I put a load of laundry in the dryer, turned on the dryer, and heard a nasty crispy crackling noise that sounded kinda like a deep fryer when you drop in a piece of chicken.  Then I saw an orange-ish light glowing behind the dryer.  I leaned over to look behind the dryer and saw a tiny flame licking out of the back of it.  Well, schidt.  It says a lot about me and the way things go in this house that I didn't freak out or cry when I realized the clothes dryer was on fire.  I just heaved a big sigh, pushed the damn thing out away from the wall, unplugged it, and waited to see if the flames would die down on their own.  They did.  Then I opened a window so the icky electrical smoke would go outside rather than all through the house, and I went into the kitchen and got a can of club soda to drink while I sat in the plastic chair out in the laundry room and waited for the smoke to clear and the dryer to cool off.  After the back of the dryer was cool to the touch, I opened it, got my sheets out, and then rigged up a clothesline by tying string from one transom window to the other in my bedroom.  I could have gone to the 24-hour laundrymat in the next town over, but I was afraid the house might catch fire while I was gone and I wanted to be there to see it in case all my hard work went up in flames.  I thought about playing the Talking Heads song "Burning Down The House" while I hung up my laundry but decided that might be tempting fate a bit much, so I played James Taylor's "Fire and Rain" as a sort of B-side.

On my next day off, I'll call the repairman on the chance that he can fix the dryer, but I'm pretty sure he'll tell me that it not only died, it cremated itself.

The bright note in this story is that I've been saving up money to rebuild the front porch so hey! I can buy a new dryer with that money instead.


  1. Maybe it's just the heating element, and that's replaceable?

    I can't recall anything in my house actually catching fire, so I'm ahead of you :-)

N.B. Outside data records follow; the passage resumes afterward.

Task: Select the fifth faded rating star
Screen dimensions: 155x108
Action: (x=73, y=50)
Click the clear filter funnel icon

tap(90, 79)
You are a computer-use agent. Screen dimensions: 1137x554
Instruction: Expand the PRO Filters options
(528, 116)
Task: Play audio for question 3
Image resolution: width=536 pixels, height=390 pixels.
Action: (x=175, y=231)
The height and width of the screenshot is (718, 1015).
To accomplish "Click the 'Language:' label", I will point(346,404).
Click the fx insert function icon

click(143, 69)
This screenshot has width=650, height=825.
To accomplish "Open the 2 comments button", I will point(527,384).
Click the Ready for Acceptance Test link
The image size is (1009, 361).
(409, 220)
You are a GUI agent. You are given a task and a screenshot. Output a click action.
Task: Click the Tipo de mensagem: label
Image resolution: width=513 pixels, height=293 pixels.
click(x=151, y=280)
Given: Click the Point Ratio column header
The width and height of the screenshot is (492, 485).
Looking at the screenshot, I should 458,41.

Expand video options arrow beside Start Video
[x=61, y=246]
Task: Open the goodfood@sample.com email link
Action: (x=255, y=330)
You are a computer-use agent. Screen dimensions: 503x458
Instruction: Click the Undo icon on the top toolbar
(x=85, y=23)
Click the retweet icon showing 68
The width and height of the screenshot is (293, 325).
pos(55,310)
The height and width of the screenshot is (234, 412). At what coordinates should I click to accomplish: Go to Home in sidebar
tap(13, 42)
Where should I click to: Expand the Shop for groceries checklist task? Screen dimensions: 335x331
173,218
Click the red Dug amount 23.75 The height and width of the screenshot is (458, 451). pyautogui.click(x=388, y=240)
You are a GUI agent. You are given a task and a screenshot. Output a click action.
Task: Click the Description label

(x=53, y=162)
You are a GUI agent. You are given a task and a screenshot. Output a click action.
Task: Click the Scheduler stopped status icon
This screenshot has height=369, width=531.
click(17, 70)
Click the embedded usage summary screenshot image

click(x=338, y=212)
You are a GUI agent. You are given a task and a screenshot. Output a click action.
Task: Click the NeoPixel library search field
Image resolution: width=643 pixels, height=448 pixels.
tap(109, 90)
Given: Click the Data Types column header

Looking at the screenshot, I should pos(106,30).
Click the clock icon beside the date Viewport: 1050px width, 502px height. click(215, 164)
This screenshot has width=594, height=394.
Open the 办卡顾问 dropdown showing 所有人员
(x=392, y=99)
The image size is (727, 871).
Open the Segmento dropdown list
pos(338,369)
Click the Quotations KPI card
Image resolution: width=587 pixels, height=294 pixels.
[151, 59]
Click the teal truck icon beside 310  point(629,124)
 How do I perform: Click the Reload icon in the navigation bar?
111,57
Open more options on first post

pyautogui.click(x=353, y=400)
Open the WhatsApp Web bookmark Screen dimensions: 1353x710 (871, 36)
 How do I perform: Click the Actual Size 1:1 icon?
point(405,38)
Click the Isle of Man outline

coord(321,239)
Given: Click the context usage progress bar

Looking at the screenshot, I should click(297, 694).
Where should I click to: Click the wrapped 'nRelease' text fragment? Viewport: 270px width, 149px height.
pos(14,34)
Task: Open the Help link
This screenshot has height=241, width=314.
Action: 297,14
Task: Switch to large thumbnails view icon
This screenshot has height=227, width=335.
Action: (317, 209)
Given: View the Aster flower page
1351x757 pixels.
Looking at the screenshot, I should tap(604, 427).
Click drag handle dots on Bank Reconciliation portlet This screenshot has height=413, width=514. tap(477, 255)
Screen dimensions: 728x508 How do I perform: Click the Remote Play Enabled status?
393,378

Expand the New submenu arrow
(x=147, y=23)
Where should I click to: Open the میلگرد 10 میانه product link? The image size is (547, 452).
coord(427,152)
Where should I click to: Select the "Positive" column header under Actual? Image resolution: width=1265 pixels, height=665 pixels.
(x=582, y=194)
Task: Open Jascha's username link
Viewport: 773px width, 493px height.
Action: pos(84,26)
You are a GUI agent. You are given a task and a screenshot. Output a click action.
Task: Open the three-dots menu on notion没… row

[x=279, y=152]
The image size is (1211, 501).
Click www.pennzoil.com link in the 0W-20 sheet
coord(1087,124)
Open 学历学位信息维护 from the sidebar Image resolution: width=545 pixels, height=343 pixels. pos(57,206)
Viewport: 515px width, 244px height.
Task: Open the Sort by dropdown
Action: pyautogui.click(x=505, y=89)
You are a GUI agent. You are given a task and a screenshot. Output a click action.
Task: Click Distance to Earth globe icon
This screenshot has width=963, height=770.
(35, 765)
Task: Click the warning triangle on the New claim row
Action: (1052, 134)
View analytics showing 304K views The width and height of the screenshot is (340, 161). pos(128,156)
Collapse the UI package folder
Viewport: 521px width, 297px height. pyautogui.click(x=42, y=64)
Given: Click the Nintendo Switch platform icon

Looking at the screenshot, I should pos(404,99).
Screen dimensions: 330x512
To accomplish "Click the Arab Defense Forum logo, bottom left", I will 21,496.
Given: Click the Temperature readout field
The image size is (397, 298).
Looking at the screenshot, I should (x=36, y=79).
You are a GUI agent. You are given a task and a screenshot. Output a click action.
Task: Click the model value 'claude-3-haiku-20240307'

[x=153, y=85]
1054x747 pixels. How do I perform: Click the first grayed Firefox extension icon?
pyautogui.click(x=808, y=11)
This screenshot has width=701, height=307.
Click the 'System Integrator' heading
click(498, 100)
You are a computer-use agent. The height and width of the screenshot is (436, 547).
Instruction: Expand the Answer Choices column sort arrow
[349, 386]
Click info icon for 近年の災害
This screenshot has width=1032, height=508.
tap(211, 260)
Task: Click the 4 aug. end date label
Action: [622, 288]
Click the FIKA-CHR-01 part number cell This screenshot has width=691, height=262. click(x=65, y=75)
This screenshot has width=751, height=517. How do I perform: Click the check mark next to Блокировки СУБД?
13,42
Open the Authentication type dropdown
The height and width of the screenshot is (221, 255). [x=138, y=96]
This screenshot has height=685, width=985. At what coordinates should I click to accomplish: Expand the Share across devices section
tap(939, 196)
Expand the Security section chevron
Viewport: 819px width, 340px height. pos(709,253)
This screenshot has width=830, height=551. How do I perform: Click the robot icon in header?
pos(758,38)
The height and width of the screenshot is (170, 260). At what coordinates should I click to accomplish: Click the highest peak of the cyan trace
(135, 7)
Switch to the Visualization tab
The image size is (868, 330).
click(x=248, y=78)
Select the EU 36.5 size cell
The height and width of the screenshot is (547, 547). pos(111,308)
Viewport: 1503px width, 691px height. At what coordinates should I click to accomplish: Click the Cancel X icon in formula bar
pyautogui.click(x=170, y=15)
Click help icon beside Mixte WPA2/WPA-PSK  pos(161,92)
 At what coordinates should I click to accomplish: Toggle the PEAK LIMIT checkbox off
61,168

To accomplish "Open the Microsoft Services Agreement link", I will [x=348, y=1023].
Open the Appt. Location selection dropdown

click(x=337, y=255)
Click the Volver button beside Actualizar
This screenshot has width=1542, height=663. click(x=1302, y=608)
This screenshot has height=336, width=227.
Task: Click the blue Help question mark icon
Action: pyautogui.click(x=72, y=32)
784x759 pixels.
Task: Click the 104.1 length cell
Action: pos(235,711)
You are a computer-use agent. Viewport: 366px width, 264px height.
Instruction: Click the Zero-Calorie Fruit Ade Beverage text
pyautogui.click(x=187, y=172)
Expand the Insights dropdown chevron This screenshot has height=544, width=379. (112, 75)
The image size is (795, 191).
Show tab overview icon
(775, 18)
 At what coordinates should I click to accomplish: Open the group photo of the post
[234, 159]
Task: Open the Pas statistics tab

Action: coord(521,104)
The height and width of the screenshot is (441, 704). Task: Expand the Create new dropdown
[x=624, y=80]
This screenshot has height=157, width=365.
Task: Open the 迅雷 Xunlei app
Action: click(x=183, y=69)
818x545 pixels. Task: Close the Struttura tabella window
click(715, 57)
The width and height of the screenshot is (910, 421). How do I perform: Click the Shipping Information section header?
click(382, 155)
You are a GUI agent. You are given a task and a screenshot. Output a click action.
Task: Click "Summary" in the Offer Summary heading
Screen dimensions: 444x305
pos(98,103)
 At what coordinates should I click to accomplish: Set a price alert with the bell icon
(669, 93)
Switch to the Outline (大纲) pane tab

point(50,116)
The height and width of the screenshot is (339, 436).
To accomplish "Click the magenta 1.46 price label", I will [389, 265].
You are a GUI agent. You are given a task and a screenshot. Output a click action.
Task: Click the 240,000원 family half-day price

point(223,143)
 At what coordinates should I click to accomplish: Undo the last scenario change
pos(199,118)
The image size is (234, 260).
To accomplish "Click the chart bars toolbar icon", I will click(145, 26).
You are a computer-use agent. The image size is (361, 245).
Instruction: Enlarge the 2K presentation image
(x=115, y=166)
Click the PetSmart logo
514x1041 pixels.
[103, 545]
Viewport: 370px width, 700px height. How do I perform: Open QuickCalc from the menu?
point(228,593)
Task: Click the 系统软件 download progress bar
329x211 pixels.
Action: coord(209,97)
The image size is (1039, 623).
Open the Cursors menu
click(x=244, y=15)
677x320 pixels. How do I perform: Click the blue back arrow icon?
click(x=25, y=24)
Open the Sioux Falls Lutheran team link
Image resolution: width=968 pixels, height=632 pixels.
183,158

    I had to replace my dryer some months ago and I learned to beware of the end signal. I prefer not to have my appliances nag me, so I would have bought one without that or with the ability to turn it off, but those were more expensive. I was expecting an annoying tone like the high pitched one from my microwave, but what it turned out to be was a buzzer that is much, much louder.

    I found directions on the web for cutting the wires to the buzzer in similar models, but have not yet had the guts to do so.

    1. My mom's dryer has a buzzer on it that sounds like the buzzer announcing the end of the quarter at a basketball game. I don't know what mine sounds like because I've always turned it off. I'm hoping it's just the heating element, too.

  2. Good grief! Thank God the house didn't burn down! I'm hoping for a cheap fix, I hate to see you start over on your porch fund.

    1. I hope it's a cheap fix too. Darnit.

  3. Replies
    1. You know how our lives run parallel sometimes. You should probably check your dryer. Hahaha!